1Cette communication se veut exploratoire. L’objectif principal est de considérer l’appropriation de certains concepts issus du corpus DDE et RSE par le management des ressources humaines. Ces ressources conceptuelles à approprier recoupent des préoccupations pérennes du management. Dans un premier temps nous dégagerons les éléments d’une analyse éthico-sociale des enjeux du développement durable et de la responsabilité sociale pour le management, particulièrement des ressources humaines. Dans un second temps nous examinerons l’apport de l’approche des capacités à un management des ressources humaines s’inscrivant dans la perspective de durabilité organisationnelle. Dans un troisième temps, on montrera comment le développement durable, à travers sa dimension sociale prise en charge par les pratiques significatives de management des ressources humaines, peut être relié à l’approche de la capabilité et du développement humain.

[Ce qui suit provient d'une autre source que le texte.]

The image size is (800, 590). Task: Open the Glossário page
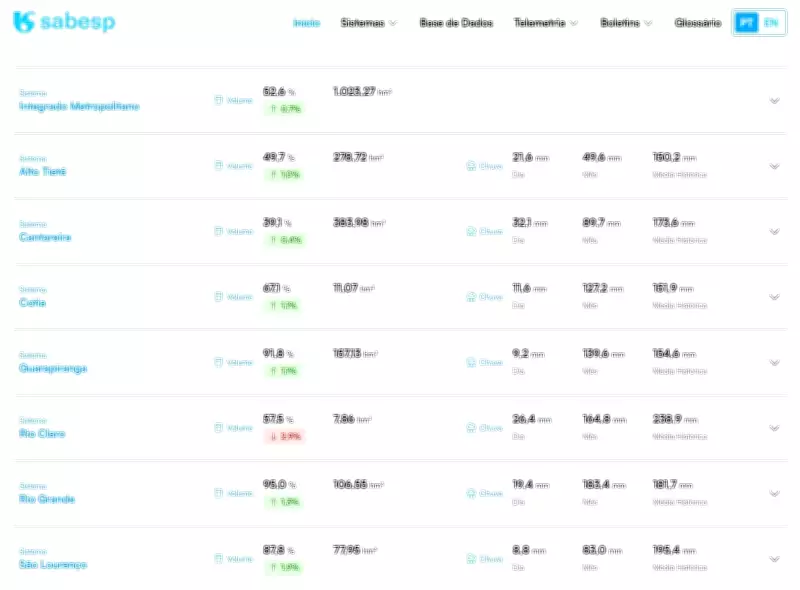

INTRODUCTION PARTI PRIS DE CETTE COMMUNICATION

2Les mouvements d’idées et de pratiques que sont ceux du développement durable et de la responsabilité sociale posent des thématiques éthico-sociales, des enjeux multiples et des problèmes complexes. À défaut de donner des indications pratiques précises, les débats, confrontations, autour des thèmes de DD et de RSE ont une valeur heuristique. Ils indiquent des pistes de réflexion. On peut faire l’hypothèse que la thématique de la responsabilité sociale et du développement durable avec tous ses prolongements discursifs et pratiques est assez pérenne pour être une occasion de renouveler les pratiques de la gestion des ressources humaines.

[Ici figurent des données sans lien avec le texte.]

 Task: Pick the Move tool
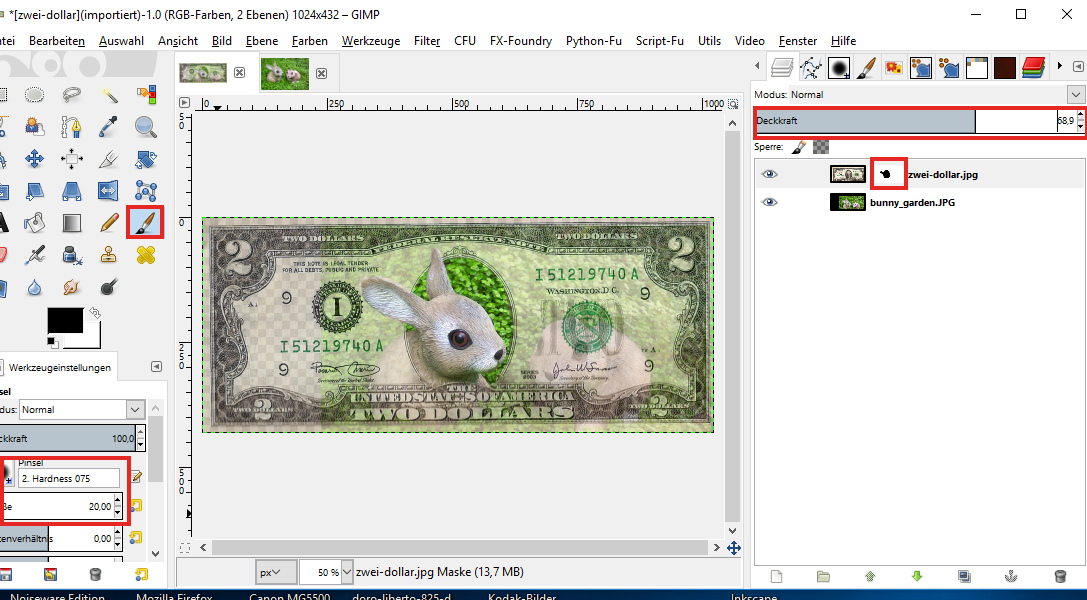pos(34,159)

3Dans le corpus théorique et doctrinal du développement durable et de la responsabilité sociale, désormais considérable, se trouvent des notions qui viennent à la rencontre du sens commun du management et particulièrement de celui des ressources humaines. Il en est ainsi de l’approche des capabilités promue par A. Sen (1993) et M.Nussbaum (2008) qui nous parait prometteuse. C’est cette approche qu’il nous faut opérationnaliser au management des ressources humaines, en particulier à la gestion des compétences et qualification.

4Toutefois, une analyse préalable s’impose du fait même que les notions du corpus en question, tant dans leur contenu cognitif que normatif, se distribuent selon un universalisme abstrait et un relativisme (C. Renouard, 2007). Ils se disposent donc en premier lieu à une réflexion éthique devant dépasser autant l’universalisme abstrait que le relativisme.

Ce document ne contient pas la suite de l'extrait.